Exercise objective
Exactly the lines from the one containing "The height and" through the end of the records must be reproduced; leave out all pictures.

Records to use
+ + + + +

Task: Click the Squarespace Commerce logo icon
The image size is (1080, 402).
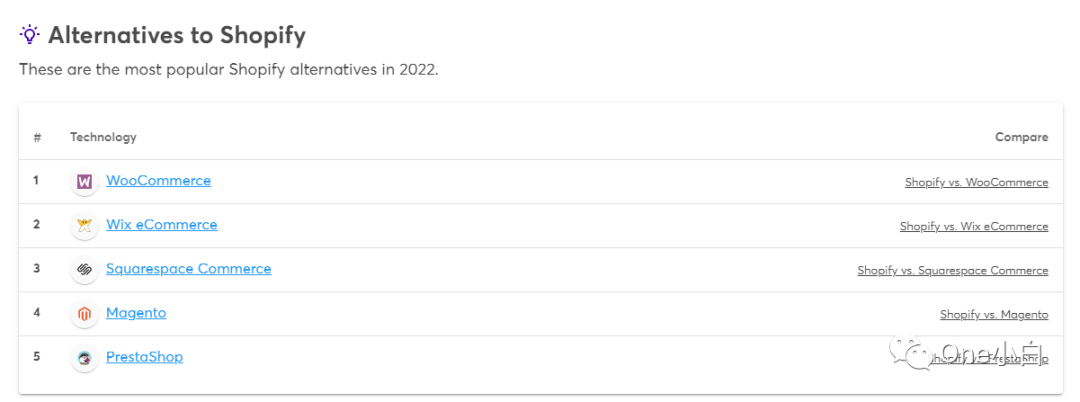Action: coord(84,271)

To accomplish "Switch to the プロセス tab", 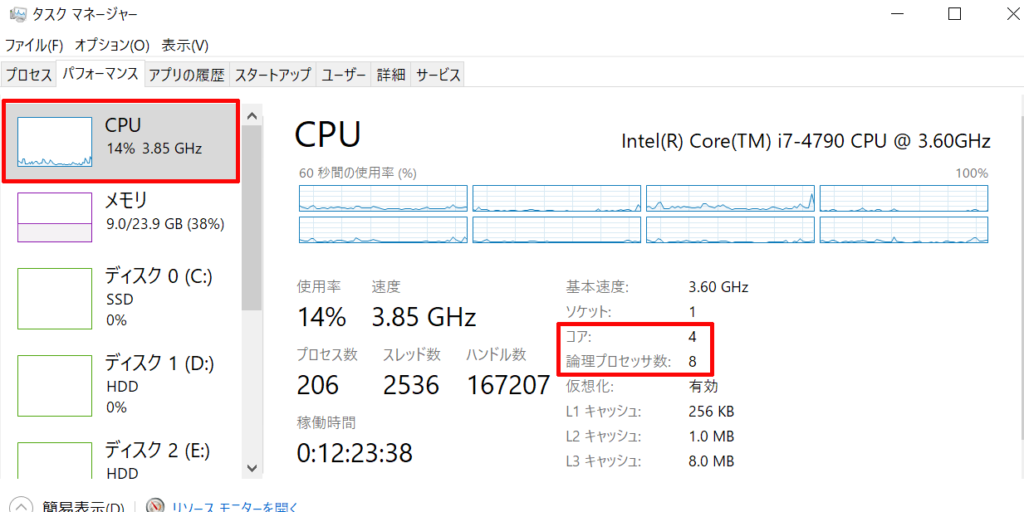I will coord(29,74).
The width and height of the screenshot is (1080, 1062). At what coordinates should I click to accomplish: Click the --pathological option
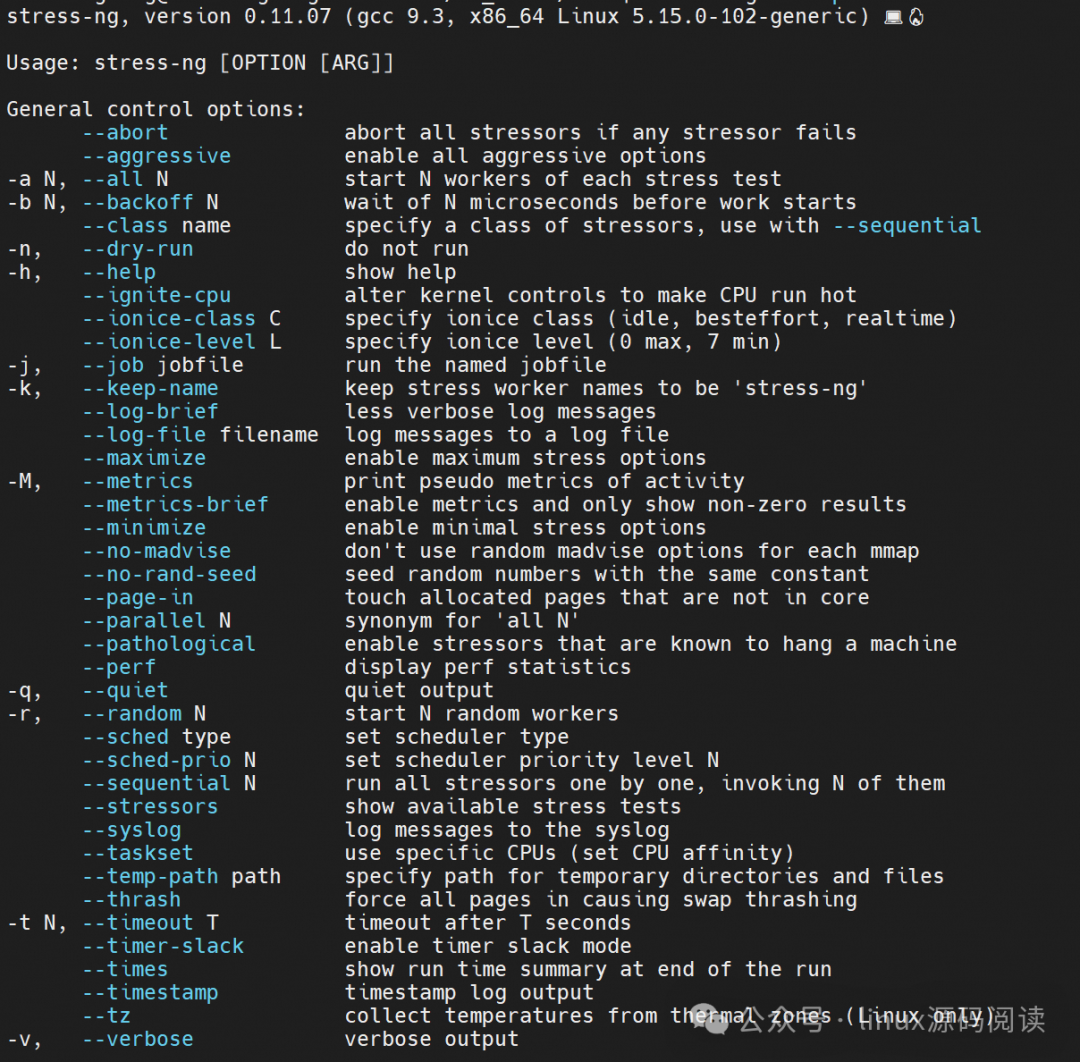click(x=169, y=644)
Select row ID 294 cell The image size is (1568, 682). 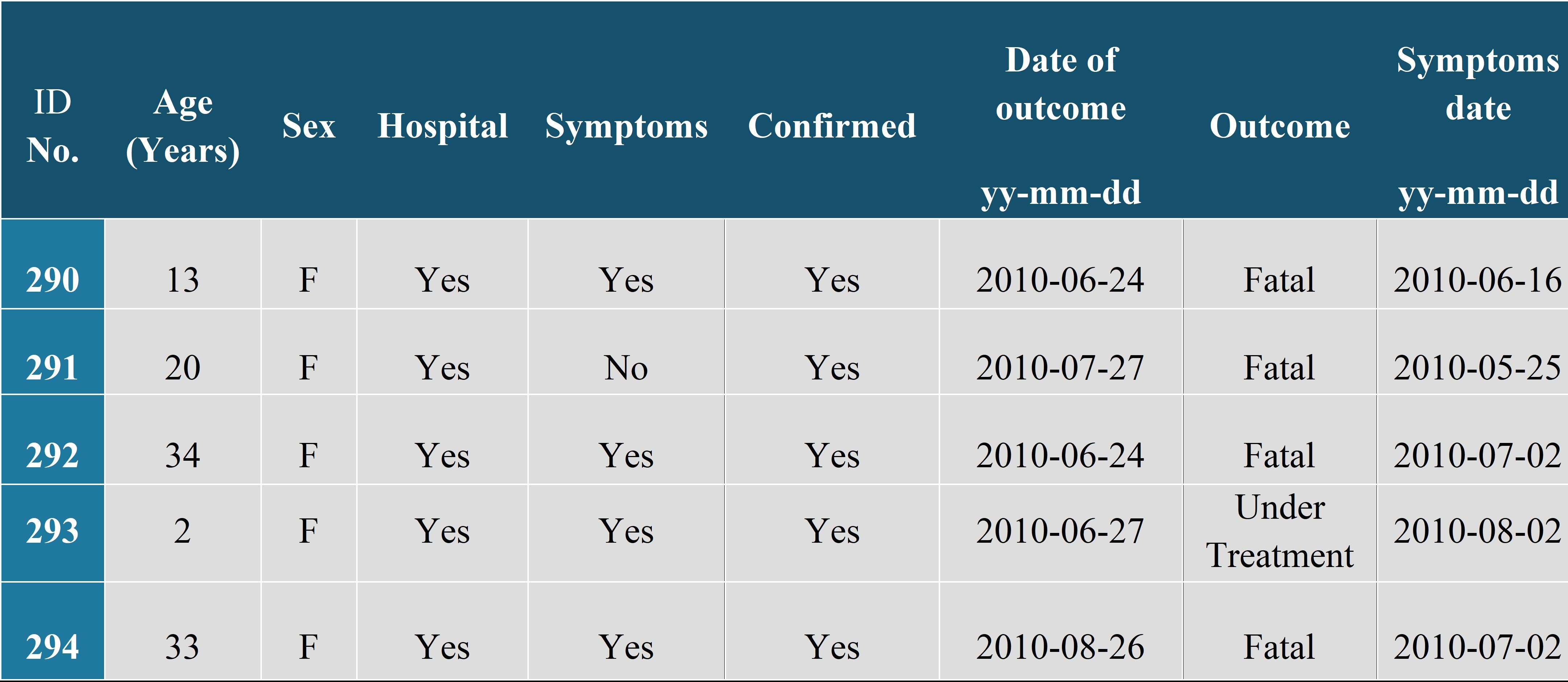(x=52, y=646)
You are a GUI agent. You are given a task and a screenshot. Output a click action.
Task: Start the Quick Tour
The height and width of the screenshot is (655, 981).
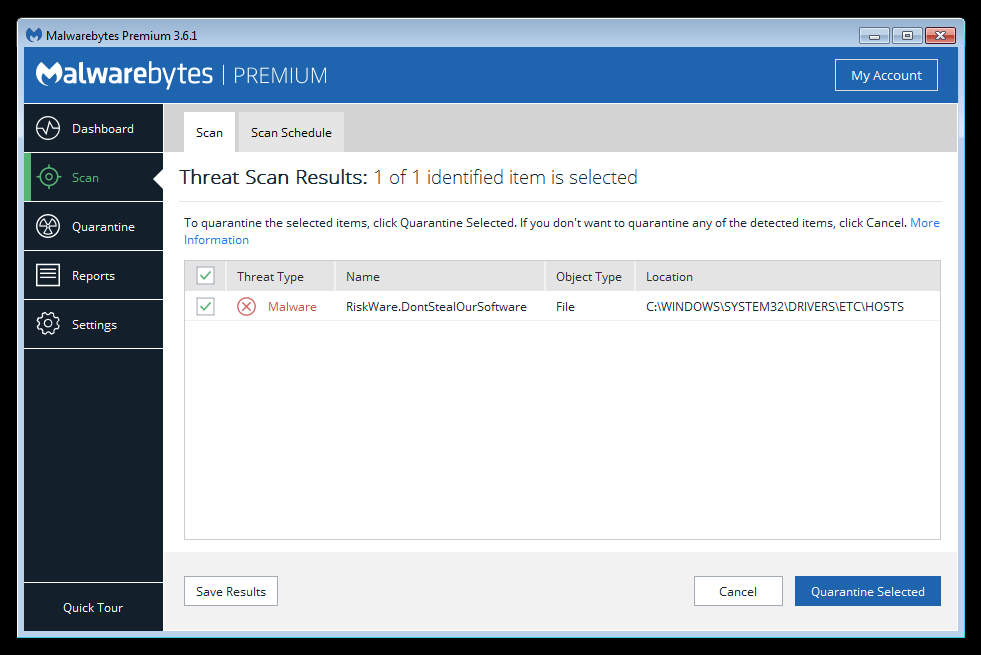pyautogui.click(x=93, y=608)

+ + + + +

Response to the task
The height and width of the screenshot is (655, 981).
pyautogui.click(x=93, y=608)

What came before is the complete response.